In 1999, "Baby Geniuses" (PG), a laughless comedy about a crazed child psychologist (Kathleen Turner) aiming to decipher baby talk to prove its brilliance, earned horrible reviews. So naturally, they've made a sequel. Apart from Jon Voight, slumming and turning in a rather droll, if lonely, performance as the German-accented villain, the movie amounts to cynical, cutesy claptrap. This time, when the tots exchange big words and ideas with one another (when adults aren't watching) their punkin lips move more convincingly than in the first film. That's not much of an improvement. The amusement-park-ish sets, the slapstick and (very fake) martial arts mayhem and the tots themselves might offer a glimmer of entertainment for kids 8 to 10. The PG rating reflects talk of snatching orphans and a scene between a boy and his dying father. Voight plays Bill Biscane, a media mogul bent on world domination via a children's TV network. Stan and Jean Bobbins (Scott Baio and Vanessa Angel) run an upscale day-care center in Los Angeles and enter into partnership with him, not realizing his evil ways. It is their own toddler and all the diapered dynamos in their care who stop him. The babies get help from Kahuna (triplets Leo, Myles and Gerry Fitzgerald), a mythic figure who looks like a little kid, but fights like a kung-fu master.


True, it is formulaic and predictable, with bad jokes, baldly contrived tension and few truly scary bits, but "Anacondas" is kinda fun and many teens will enjoy the roller-coaster ride. Those with reptile or insect phobias should stay away, though, as the movie roils with gigantic (computer-generated, but convincing) man-eating anacondas. It doesn't overdo the gory bits, staying largely within PG-13 range. Huge snake jaws loom up from the river and grab at victims, but apart from sudden moves and occasional crunching sounds, very little of the killing occurs on camera. Other creepy critters include an alligator, a nasty spider and leeches. Corpses, skeletons, understated human violence, mild sexual innuendo and rare profanity also earn the rating.
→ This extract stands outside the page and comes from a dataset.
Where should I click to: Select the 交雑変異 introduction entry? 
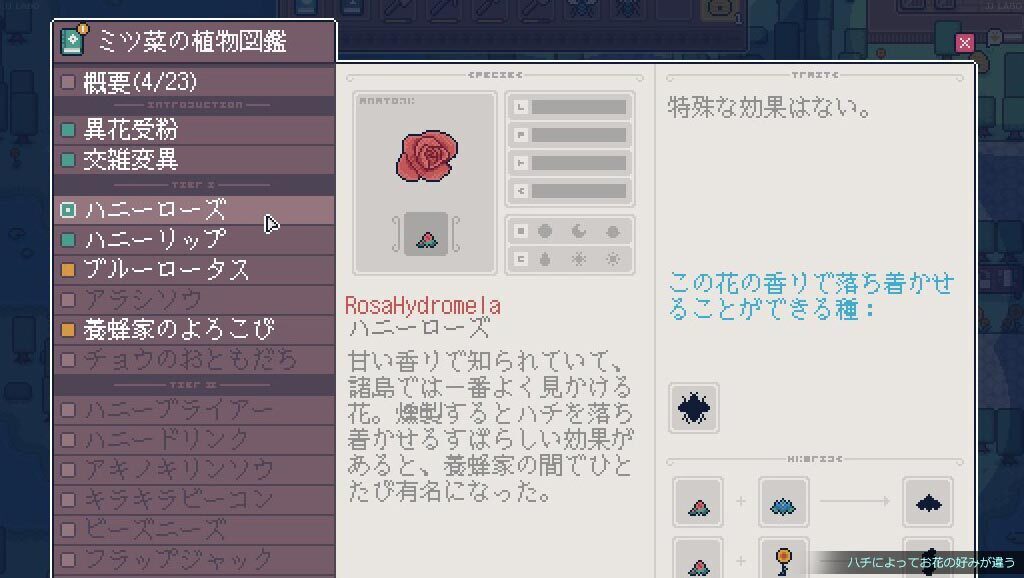[195, 160]
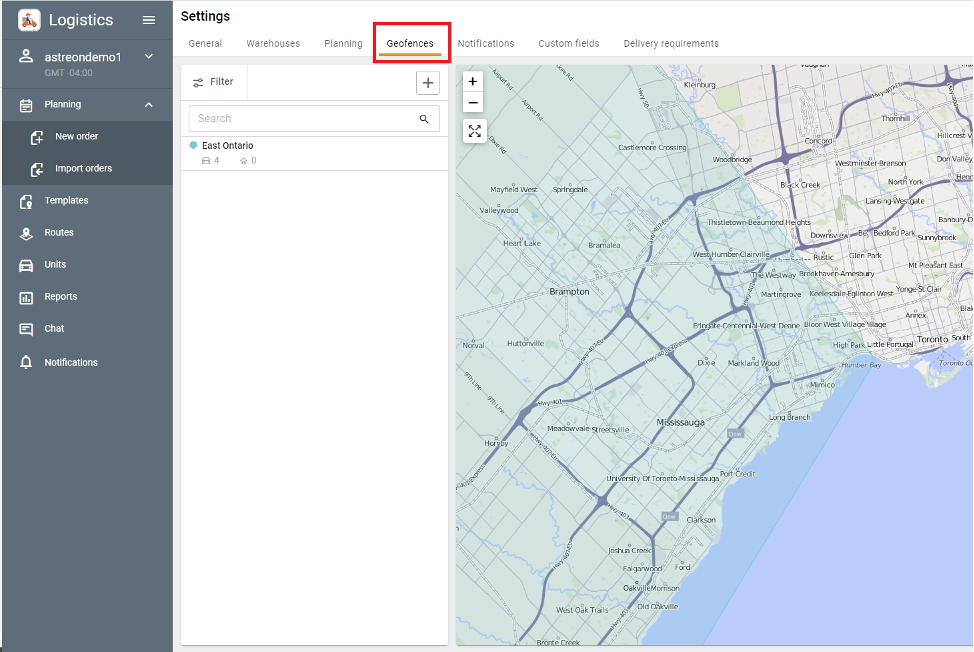Click the search magnifier icon
Image resolution: width=974 pixels, height=652 pixels.
(424, 119)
The first "Anaconda" (PG-13, 1997) was set in the Amazon. This one follows a group of scientists and money mavens for a drug company into the jungles of Borneo in search of a rare orchid that may hold the key to an anti-aging serum. The hunky captain (Johnny Messner) of the boat they hire thinks the rainy season is a bad time to travel, but the lead scientist (Matthew Marsden) pays well. But nature pays back.

MEAN CREEK (R, 87 minutes)

A group of friends trick a school bully into going on a boat trip with them and then exact revenge. But the humiliating practical joke they plan turns tragic in this absorbing, well-played, though self-consciously profane drama about immature judgment and moral choices. Rated R for the strong, crude and explicit sexual language and curses the characters hurl at one another, "Mean Creek" isn't appropriate for kids under high school age. This is a pity, because the story explores bullying and the way misguided older kids can lead younger ones astray. Middle school and high-school-age characters smoke pot and cigarettes and drink beer, sometimes while driving. One older teen exposes his privates on a dare (we see only his behind). The film contains homophobic slurs, muted violence and a graphic verbal description of a parent's suicide.
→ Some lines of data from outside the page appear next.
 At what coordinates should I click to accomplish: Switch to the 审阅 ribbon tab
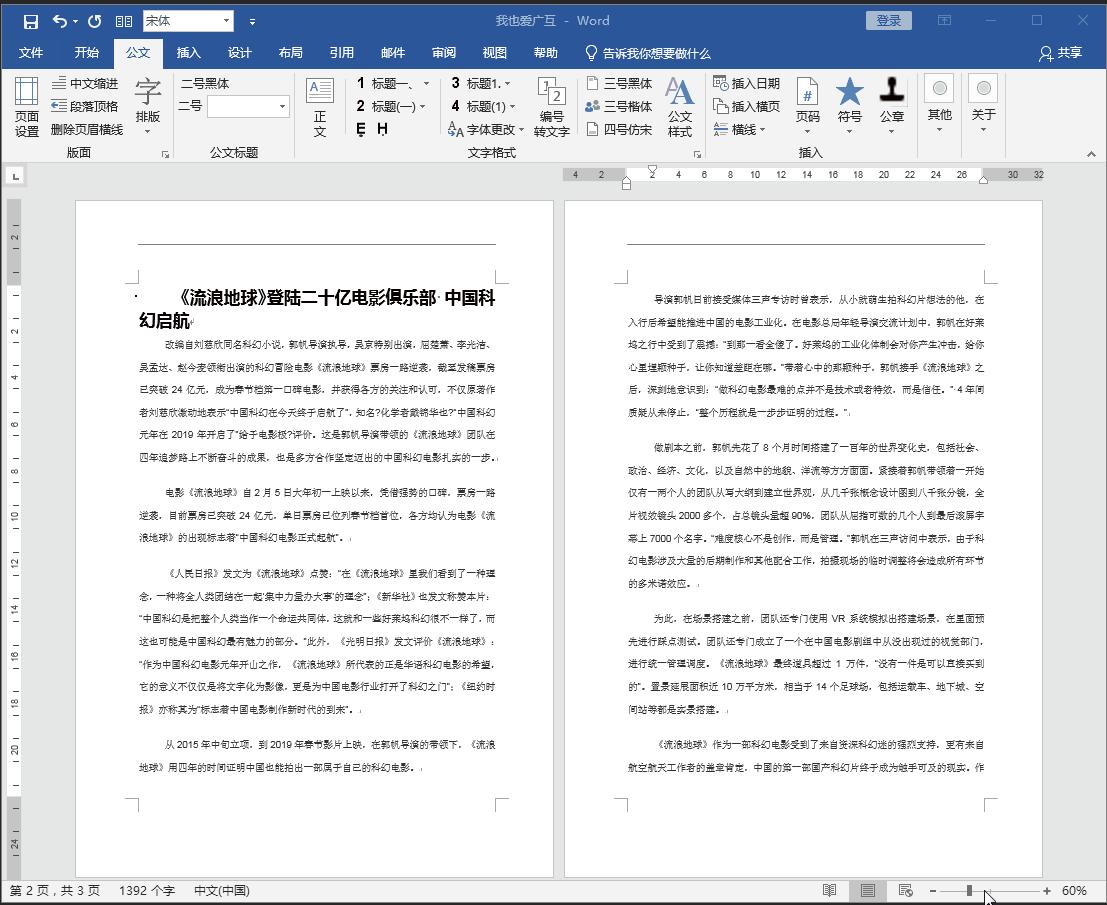click(443, 53)
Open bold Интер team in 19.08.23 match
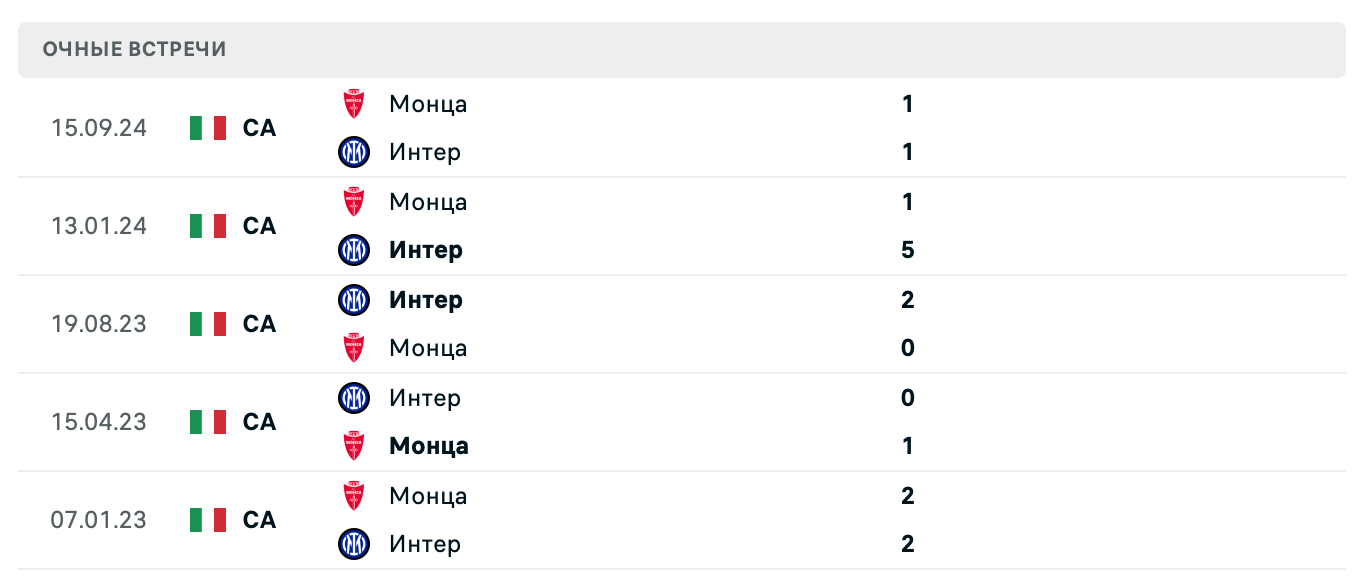1364x588 pixels. (x=426, y=300)
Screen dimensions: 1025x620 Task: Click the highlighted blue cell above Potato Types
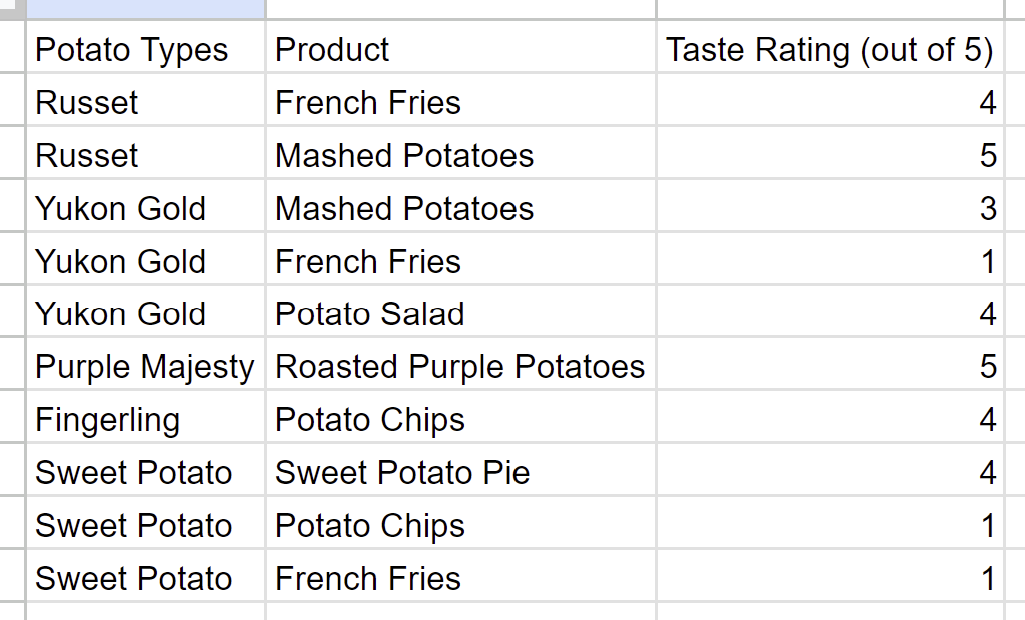145,9
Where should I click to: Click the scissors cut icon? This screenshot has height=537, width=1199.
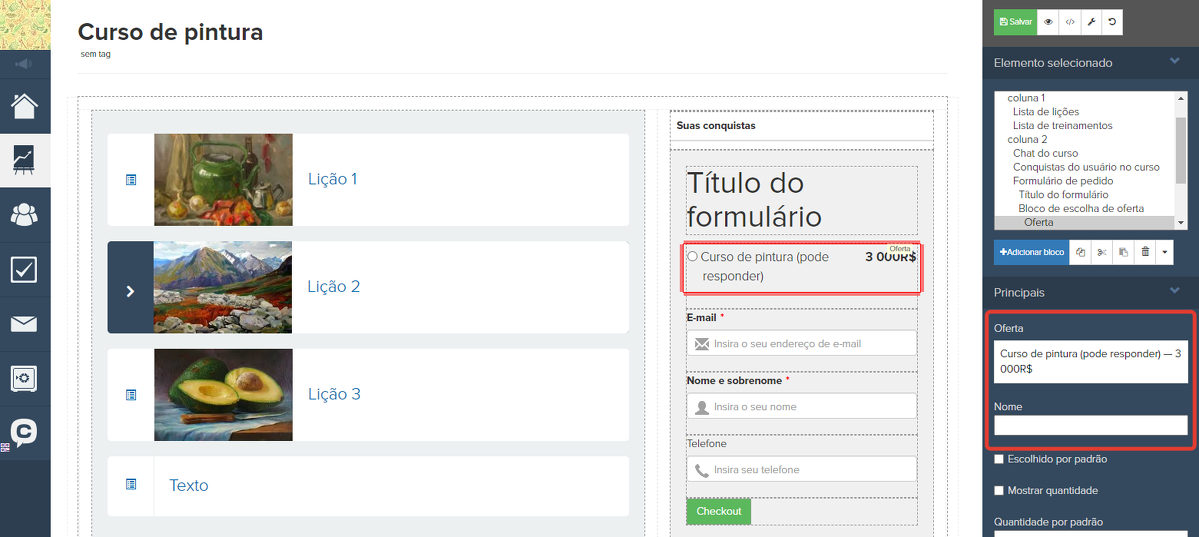(x=1101, y=252)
Set in a blue-collar Oregon town, the film begins as obnoxious George (Josh Peck) beats up Sam (excellent Rory Culkin) in middle school. Sam tells his older brother Rocky (Trevor Morgan), who tells his pals (Ryan Kelley and Scott Mechlowicz). They concoct the scheme. Sam's girlfriend, Millie (Carly Schroeder), objects, and Sam begs the boys to drop it, but fate intervenes.